God as “Lawgiver” and “Judge” is precisely what is at stake in Canada today. In an age of economic, social, and cultural transition the rules of God, so to speak, have to be relearned and reaffirmed all over again on pain of losing them altogether and thereby becoming “secular.” The greater the intensity of the transition, the greater the danger of losing sight of them. Canadians in general have been wresting with the implications of moral permissiveness. Canadian Catholics, moreover, have also been occupied with the implications of the Second Vatican Council, while Quebec Catholics have gone through no less than three transitional crises: the changes in the Church; their own political, economic. And social overhaul known as the Quiet Revolution; and the problems associated with moral permissiveness. With regard to the Church, an emphasis on personal freedom accompanied by a downplaying of a personal sense of sin can easily gravitate to belittling the role of the Church in public life to the point where there is no role at all. The sixties were a period of rather facile optimism about life in general. Some Catholics, in a post-Vatican euphoria, were questioning the very idea of sin itself: Original, personal, or social. Associated with this was a further questioning among some who doubted that in an age of the Spirit there actually was a need for the institutional Church at all. In general much theological turmoil of that time was accompanied by a suspicion, even a rejection, of authority.

**Element and text location data**:
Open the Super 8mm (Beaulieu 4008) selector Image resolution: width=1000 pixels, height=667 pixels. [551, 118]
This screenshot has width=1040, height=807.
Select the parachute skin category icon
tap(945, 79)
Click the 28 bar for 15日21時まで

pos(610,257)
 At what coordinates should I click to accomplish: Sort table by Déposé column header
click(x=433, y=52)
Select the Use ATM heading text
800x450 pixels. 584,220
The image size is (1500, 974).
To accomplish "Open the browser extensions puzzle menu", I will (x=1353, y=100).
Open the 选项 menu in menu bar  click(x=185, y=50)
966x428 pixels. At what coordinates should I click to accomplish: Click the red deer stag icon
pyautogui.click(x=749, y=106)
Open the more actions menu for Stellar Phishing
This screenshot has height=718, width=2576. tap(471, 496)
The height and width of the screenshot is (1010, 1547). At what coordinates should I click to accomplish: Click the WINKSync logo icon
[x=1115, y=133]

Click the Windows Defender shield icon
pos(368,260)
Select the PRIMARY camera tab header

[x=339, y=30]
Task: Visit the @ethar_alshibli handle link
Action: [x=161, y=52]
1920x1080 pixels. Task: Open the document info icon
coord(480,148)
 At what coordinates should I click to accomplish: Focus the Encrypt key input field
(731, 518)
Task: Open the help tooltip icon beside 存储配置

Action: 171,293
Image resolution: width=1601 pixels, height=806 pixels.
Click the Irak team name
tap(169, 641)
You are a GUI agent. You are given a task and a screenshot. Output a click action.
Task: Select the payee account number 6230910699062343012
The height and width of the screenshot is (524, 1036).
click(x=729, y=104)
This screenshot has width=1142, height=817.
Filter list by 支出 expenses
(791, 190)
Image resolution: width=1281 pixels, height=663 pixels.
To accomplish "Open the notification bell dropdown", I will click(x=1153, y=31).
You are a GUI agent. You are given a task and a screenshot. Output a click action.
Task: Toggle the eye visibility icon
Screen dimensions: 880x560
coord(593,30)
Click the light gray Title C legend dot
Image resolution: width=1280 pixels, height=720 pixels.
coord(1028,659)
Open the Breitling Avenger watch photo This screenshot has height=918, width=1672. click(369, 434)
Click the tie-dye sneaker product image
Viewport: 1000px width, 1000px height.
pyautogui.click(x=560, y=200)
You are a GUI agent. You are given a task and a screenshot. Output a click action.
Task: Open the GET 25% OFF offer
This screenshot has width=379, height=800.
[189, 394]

**What is asked**:
(a) How does the passage on religion in Canada characterize the sixties?
(b) Carry the passage on religion and secularization in Canada forward, starting after its last sentence.

**The replies**:
(a) As a period of rather facile optimism about life in general.

(b)
Secularism in the air
It may well be assumed that this line of thought confirmed for Trudeau his earlier religious ideas and their implications for politics. As far as hid personal faith was concerned, he was not prepared to abandon it. But religion was purely private, with no role in public life. The time for “sacred concepts” was over. The events in Quebec may have removed any doubts that lingered on. Already in the fifties, Trudeau had written in the epilogue to his book The Asbestos Strike that changes for a better Quebec would have to come about through
a bloody revolution against outmoded superstructures, as in nationalistic and Catholic countries like Spain, Mexico and Argentina, etc. We have a safety-valve in a continental economy and in a federal constitution, where pragmatism, secularism and an awareness of change are the predominant attitudes.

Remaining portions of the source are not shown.